DIRECTIVE:
Filter the listing below and copy out every line that contains the word "icon".

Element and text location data
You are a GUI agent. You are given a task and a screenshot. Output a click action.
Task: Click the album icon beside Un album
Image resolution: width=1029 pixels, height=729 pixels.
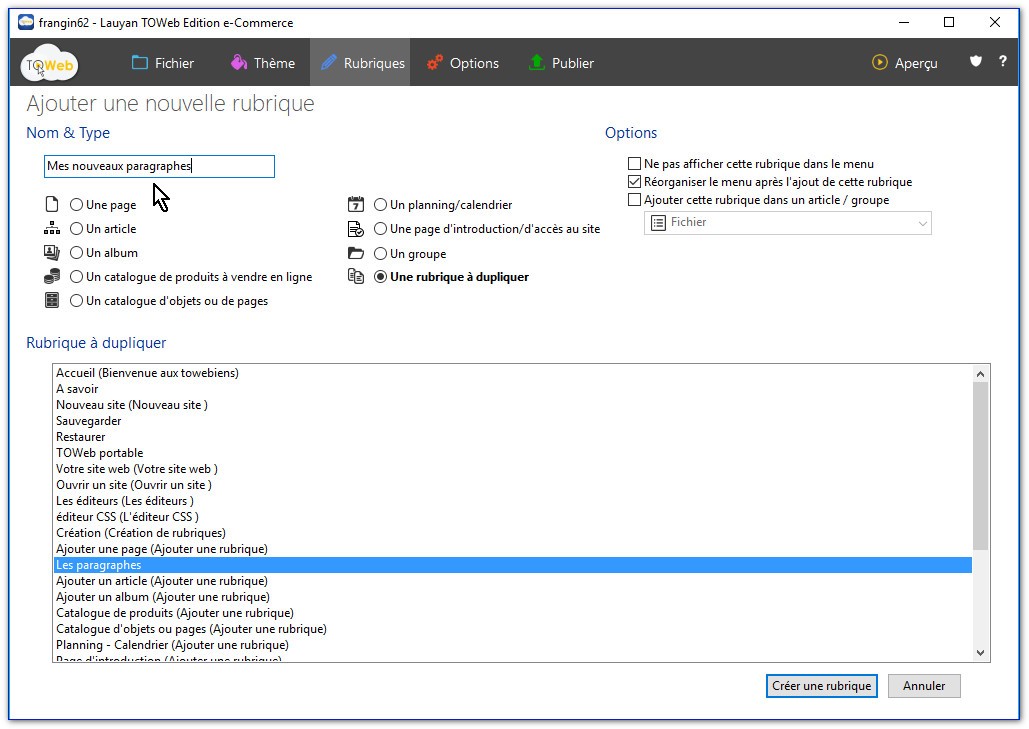tap(52, 253)
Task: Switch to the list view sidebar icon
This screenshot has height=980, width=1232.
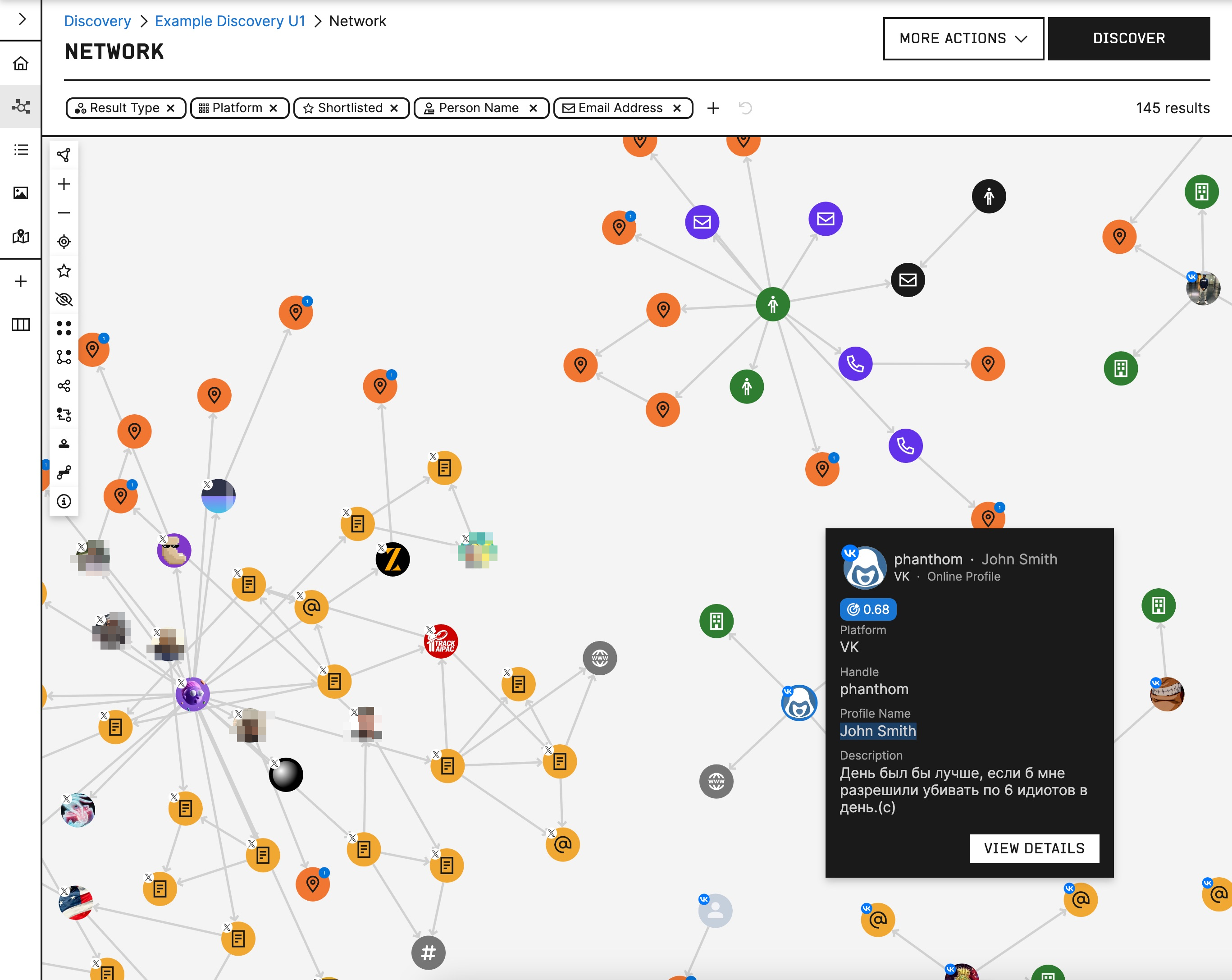Action: pyautogui.click(x=21, y=150)
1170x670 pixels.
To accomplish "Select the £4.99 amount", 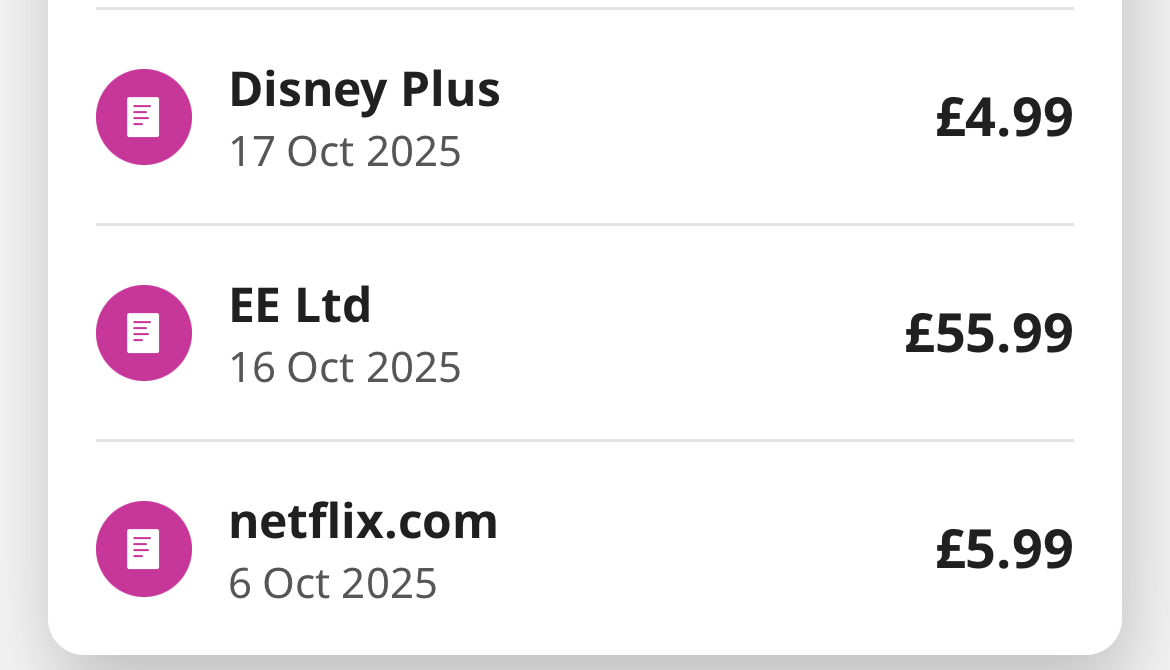I will pos(1004,117).
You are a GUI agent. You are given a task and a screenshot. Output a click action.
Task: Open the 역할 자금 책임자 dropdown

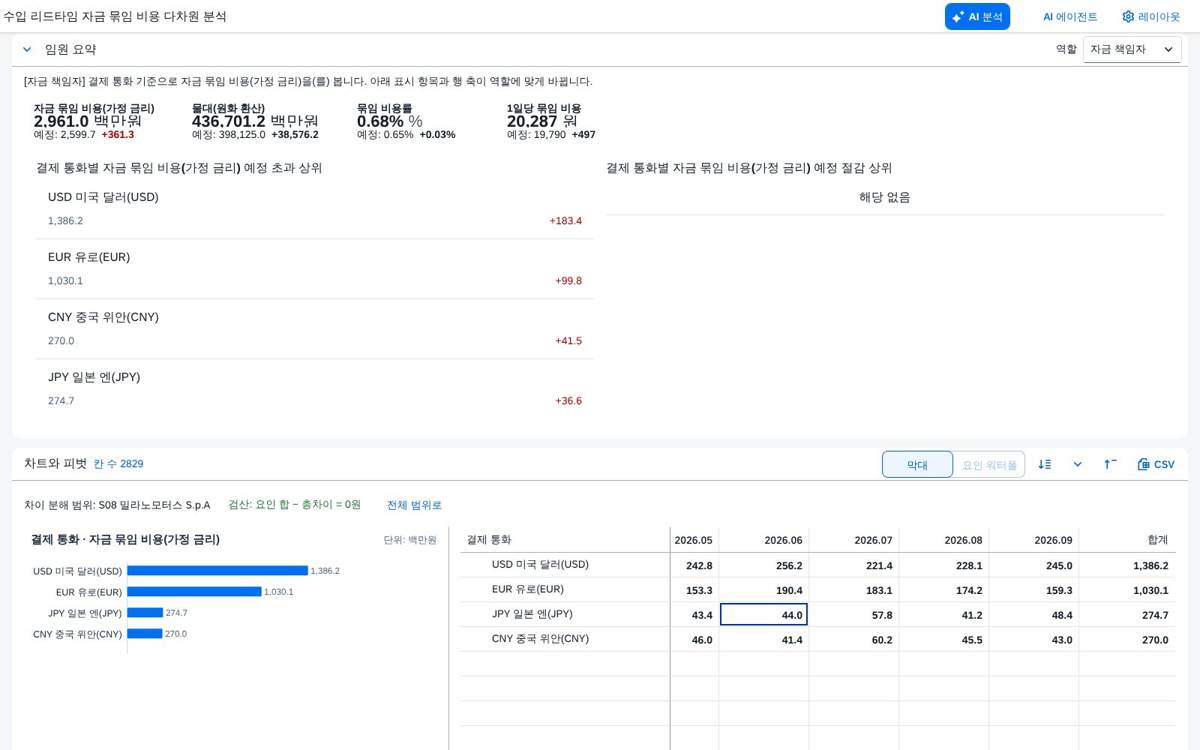[1132, 49]
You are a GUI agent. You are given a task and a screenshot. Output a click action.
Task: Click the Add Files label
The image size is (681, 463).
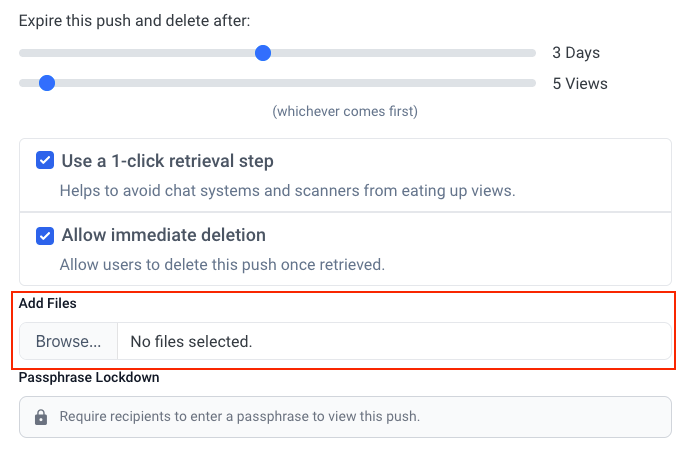click(48, 303)
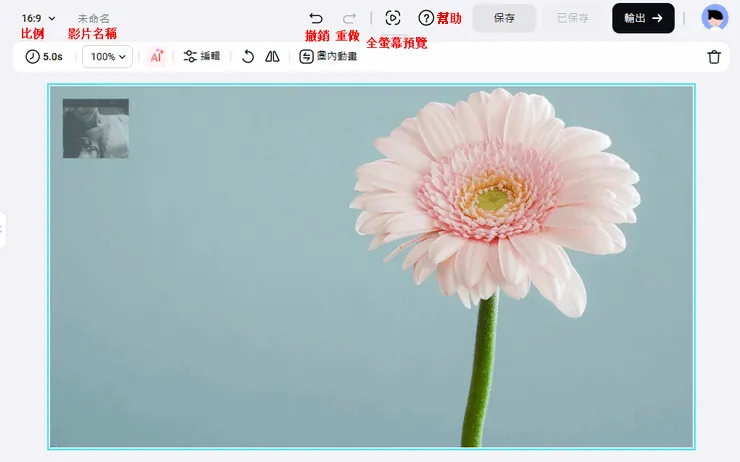Rotate the selected image
The image size is (740, 462).
pyautogui.click(x=248, y=57)
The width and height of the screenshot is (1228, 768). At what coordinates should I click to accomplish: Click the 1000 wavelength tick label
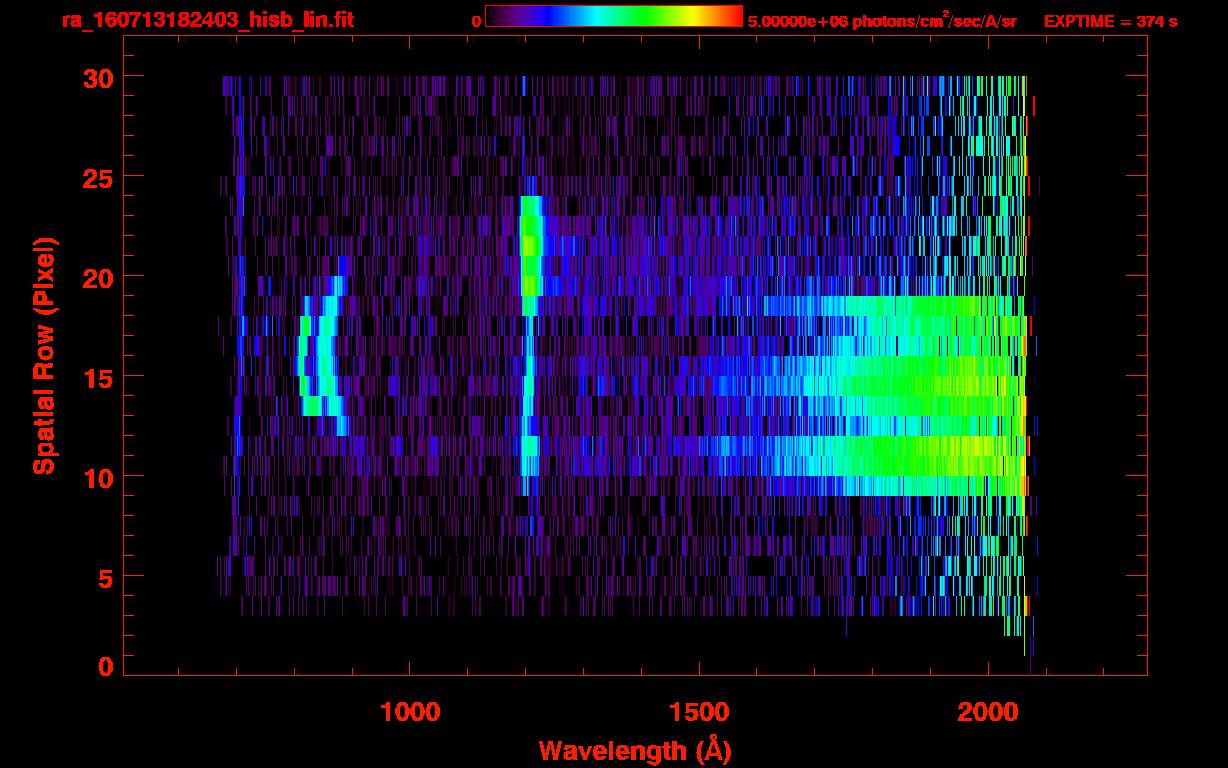[x=410, y=712]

ANSWER FOR THE TASK:
Task: Click the album icon beside Un album
Task: Switch to the list view sidebar icon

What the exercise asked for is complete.